Start of Block

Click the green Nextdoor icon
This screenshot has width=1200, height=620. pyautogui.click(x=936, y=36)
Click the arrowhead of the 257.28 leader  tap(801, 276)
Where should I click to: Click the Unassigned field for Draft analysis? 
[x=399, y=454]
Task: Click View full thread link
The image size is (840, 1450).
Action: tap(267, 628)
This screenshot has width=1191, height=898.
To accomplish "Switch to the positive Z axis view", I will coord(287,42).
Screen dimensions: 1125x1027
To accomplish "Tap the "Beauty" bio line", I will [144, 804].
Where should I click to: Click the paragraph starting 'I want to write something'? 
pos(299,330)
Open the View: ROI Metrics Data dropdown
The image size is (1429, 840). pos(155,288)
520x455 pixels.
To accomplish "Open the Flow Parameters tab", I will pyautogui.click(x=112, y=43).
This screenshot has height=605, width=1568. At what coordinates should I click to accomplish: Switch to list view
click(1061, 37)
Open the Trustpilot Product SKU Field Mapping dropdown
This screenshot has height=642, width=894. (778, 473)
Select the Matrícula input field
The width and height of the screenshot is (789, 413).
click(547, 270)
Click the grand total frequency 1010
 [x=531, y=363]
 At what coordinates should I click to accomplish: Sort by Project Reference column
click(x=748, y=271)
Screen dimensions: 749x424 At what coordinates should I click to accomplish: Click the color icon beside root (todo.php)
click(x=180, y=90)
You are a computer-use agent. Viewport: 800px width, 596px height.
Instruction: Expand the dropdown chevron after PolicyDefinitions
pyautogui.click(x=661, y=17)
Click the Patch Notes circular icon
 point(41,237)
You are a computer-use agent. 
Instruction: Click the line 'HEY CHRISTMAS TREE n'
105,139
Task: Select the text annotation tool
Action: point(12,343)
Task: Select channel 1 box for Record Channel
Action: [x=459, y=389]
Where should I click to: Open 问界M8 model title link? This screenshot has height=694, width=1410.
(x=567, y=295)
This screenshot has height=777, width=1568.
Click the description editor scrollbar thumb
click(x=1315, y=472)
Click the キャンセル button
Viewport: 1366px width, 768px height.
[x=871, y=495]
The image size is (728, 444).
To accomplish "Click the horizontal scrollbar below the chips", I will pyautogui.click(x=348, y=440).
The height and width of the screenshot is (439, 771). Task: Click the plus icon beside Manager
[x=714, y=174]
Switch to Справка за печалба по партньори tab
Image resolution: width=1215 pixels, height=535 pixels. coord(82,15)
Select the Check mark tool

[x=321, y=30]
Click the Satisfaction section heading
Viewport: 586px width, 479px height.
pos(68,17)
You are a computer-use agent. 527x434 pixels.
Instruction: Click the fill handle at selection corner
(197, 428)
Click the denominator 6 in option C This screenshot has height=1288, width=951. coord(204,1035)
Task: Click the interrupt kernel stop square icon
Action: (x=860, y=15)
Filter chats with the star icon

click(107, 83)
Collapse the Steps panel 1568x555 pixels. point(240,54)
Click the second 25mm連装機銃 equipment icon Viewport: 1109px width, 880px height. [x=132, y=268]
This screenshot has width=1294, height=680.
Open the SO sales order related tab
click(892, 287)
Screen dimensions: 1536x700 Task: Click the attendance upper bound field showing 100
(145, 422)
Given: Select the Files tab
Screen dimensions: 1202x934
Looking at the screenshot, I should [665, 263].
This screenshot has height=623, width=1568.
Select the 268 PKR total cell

End of Block

TASK REQUIREMENTS - Copy from the entries only those lines that hold the word "computer".

RESPONSE TO THIS EXERCISE -
You are a computer-use agent. Viewport: 800px width, 596px height.
You are a computer-use agent. 
You are a computer-use agent. 527x434 pixels.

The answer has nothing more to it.